**TEXT BLOCK:**
PORTSMOUTH, Va. (WAVY) - Budget negotiators spent the day hammering out a compromise that considers an amendment to delay the proposed tolls on the Downtown and Midtown Tunnels .
Monday, Delegate Chris Jones, (R) Suffolk, asked the McDonnell administration to cut back the $2.1 billion road project the tolls would fund. So, WAVY.com went to the neighborhood that would be heavily impacted by Jones' proposed cut.
Jones' plan would remove the Martin Luther King extension from the project, saving $194 million.
"It will be destroyed," resident Paula Boone said. Boone lives near the proposed expansion project which would connect the Midtown Tunnel to I-264 at Frederick Boulevard.
Boone's neighborhood, known as Arcadia Heights, was decimated 50 years ago when I-264 was built, dividing the neighborhood.
With the MLK extension, history would repeat itself.
"The original plan was taking five homes...this is my house, the one I grew up in," Boone said pointing to the homes that would be impacted by the interchange.
After neighbors cried foul, the Downtown-Midtown Tunnel toll plan was changed to take only two of the homes.
Boone was delighted when she heard Jones' request to the Governor's Office.

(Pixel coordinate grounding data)
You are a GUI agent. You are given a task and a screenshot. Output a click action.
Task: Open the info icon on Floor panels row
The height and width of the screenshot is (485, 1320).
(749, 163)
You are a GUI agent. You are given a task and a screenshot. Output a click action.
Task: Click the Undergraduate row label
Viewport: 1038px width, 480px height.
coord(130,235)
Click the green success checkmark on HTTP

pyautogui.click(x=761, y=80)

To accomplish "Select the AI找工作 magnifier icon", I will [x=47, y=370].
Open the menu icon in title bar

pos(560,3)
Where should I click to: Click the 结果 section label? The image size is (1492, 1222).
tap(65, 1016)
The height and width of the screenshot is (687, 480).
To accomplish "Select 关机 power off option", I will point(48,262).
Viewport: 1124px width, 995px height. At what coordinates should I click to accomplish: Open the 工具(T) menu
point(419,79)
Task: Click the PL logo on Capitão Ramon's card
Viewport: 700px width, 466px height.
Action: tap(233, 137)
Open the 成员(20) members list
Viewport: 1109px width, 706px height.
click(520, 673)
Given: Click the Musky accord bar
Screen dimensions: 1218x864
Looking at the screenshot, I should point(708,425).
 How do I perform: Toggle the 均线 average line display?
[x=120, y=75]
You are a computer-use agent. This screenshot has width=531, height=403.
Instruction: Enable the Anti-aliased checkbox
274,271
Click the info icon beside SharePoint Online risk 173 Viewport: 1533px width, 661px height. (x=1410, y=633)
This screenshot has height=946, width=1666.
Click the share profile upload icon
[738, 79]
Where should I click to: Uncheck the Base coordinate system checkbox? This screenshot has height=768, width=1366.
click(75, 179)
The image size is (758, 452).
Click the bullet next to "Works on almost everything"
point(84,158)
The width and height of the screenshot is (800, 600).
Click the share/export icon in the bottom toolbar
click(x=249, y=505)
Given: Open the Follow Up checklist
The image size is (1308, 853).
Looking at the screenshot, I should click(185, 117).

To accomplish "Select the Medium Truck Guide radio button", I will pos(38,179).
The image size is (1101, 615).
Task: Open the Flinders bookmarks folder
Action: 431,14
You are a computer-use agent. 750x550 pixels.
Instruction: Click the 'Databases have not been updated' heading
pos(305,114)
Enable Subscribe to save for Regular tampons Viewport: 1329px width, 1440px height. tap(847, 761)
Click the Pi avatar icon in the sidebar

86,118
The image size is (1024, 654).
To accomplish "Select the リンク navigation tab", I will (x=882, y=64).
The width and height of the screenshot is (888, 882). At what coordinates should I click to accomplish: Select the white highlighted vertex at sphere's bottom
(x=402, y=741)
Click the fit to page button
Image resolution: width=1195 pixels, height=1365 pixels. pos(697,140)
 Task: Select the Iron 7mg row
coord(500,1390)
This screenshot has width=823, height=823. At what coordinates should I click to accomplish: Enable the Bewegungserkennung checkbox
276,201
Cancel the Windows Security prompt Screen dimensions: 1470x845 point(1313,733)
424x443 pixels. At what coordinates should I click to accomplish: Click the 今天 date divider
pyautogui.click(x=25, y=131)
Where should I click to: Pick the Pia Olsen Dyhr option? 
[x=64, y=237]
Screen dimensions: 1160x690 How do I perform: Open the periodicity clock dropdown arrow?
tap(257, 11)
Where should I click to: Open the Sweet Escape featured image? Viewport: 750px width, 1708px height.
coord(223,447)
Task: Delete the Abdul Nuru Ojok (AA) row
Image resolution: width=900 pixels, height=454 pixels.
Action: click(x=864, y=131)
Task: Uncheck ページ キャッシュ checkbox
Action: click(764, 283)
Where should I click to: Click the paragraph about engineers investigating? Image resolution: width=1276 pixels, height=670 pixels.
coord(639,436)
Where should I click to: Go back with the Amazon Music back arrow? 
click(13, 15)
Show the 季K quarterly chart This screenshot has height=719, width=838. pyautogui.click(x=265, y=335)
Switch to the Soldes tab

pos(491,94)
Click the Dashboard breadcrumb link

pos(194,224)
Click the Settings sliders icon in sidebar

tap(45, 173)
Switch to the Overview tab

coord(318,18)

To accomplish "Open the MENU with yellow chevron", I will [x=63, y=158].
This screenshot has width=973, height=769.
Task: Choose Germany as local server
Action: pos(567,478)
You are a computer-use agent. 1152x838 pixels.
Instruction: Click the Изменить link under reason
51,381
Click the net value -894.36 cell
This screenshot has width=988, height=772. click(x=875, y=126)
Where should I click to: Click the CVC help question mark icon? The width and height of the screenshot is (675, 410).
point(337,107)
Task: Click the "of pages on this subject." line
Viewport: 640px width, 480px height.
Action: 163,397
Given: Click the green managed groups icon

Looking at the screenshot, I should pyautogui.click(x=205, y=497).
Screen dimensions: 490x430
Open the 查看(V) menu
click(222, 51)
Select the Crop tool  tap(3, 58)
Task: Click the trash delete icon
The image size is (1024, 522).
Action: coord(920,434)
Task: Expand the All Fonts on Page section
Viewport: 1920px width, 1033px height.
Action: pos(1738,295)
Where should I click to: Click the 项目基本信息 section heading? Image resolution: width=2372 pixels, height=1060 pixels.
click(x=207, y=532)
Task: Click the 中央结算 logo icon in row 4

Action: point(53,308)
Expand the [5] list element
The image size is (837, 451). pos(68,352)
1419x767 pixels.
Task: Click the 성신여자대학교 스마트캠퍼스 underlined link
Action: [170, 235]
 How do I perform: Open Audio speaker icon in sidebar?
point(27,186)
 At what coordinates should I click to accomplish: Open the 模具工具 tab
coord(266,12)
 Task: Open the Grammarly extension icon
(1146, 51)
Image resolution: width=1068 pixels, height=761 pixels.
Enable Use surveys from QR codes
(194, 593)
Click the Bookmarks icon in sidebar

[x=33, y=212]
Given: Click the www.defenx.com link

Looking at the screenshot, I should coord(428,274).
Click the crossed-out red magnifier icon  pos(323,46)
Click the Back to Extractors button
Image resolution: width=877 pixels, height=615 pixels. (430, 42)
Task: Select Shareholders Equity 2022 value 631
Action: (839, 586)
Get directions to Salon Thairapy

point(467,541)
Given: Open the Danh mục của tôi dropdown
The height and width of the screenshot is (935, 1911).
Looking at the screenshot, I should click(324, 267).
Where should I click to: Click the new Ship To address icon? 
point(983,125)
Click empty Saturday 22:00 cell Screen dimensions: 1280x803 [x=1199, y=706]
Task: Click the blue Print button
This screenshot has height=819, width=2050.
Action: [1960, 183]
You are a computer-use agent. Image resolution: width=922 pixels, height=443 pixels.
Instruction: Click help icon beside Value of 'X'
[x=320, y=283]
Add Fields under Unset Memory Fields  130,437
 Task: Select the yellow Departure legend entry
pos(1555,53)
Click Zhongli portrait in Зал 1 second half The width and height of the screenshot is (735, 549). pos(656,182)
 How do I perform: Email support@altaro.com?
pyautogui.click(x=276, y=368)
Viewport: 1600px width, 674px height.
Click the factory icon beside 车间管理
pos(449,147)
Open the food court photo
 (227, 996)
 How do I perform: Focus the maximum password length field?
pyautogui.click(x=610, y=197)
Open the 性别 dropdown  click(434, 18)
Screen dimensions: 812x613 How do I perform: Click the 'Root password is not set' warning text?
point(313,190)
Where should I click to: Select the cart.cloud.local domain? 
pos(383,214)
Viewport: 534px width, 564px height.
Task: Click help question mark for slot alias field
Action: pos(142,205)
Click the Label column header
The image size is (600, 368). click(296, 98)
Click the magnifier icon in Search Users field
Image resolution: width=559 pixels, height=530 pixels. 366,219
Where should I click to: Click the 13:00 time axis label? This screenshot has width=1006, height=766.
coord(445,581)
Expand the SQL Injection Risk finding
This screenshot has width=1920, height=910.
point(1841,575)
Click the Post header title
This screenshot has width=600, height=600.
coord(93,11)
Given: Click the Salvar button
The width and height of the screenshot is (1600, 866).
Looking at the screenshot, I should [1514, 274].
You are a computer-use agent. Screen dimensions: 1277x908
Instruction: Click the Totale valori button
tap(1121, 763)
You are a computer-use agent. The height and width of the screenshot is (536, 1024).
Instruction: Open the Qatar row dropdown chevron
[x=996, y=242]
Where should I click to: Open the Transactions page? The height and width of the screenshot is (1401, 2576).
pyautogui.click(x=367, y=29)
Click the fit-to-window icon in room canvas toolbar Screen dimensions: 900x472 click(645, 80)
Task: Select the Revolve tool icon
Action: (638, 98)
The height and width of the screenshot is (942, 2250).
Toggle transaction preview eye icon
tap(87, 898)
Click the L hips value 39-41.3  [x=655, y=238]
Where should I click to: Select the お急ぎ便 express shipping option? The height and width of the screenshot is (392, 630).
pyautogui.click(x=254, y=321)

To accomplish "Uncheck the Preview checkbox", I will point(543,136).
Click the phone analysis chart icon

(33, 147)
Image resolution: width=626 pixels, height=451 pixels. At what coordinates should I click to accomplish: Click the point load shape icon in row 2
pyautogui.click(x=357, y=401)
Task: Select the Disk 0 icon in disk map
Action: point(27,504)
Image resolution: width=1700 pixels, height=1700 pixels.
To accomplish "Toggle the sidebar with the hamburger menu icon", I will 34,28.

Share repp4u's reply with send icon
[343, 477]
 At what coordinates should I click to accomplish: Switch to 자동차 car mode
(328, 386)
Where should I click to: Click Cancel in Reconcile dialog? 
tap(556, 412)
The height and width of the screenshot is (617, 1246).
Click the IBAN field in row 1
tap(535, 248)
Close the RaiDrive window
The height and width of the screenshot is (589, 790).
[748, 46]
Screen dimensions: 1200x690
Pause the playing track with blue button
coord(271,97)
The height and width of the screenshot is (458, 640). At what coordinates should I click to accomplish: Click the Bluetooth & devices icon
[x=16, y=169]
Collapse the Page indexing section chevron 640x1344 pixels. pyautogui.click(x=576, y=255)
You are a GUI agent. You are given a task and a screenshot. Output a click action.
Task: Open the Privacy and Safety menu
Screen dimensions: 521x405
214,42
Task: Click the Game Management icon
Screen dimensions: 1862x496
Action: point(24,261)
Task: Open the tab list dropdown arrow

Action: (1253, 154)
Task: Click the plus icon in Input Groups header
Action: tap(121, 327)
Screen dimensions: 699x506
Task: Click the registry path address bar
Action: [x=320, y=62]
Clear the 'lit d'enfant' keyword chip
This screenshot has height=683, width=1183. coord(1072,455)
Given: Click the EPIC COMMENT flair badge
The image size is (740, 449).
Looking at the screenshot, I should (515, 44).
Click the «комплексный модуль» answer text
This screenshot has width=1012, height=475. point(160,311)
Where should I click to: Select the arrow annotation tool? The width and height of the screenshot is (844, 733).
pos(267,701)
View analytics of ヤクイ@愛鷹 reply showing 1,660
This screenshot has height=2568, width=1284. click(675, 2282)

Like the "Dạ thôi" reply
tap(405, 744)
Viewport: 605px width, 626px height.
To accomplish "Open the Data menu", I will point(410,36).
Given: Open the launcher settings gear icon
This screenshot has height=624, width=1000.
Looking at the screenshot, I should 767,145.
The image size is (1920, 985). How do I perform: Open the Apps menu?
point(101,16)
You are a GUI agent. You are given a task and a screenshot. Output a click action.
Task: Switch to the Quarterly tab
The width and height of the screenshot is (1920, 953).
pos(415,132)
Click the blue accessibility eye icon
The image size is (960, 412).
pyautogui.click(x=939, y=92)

**ACTIVITIES:**
• a. According to the article on the Downtown and Midtown Tunnel tolls, how much money would removing the Martin Luther King extension save?
• b. Translate this sentence from the tunnel tolls article into Spanish: "Boone's neighborhood, known as Arcadia Heights, was decimated 50 years ago when I-264 was built, dividing the neighborhood."
• c. Continue the article about the Downtown and Midtown Tunnel tolls from its last sentence.

**RESULTS OF THE TASKS:**
• a. $194 million

• b. El vecindario de Boone, conocido como Arcadia Heights, quedó diezmado hace 50 años cuando se construyó la I-264, lo que dividió el vecindario.

• c.
"I said, 'Great. That's going to be good.' At least I will have my home, and the neighbors will have their homes," Boone said.
Another local leader looking to find another answer for the toll dilemma is Portsmouth Senator Louise Lucas.
"We may be in violation of the 1964 Civil Rights Act...they seem to think this deserves another look, and that is why they (local members of the ACLU and the NAACP) are going to the national level with it," Lucas explained.
She said the proposed tolls create a wall segregating Portsmouth, whose population is about 59 percent minority.
"Portsmouth is being segregated from Norfolk and Virginia Beach, which is where the jobs are, where medical care takes place, where education takes place at Norfolk State and ODU and places east," said Lucas.
There is also the question of whether acquiring an EZ Pass transponder, which requires credit cards or a checking account, could place an undue burden on Portsmouth's poor and underserved residents.
While how all this will play out is unknown, it is clear the end will not be the easy one Governor Bob McDonnell, Secretary of Transportation Sean Connaughton, VDOT and the Elizabeth River Crossings hoped for.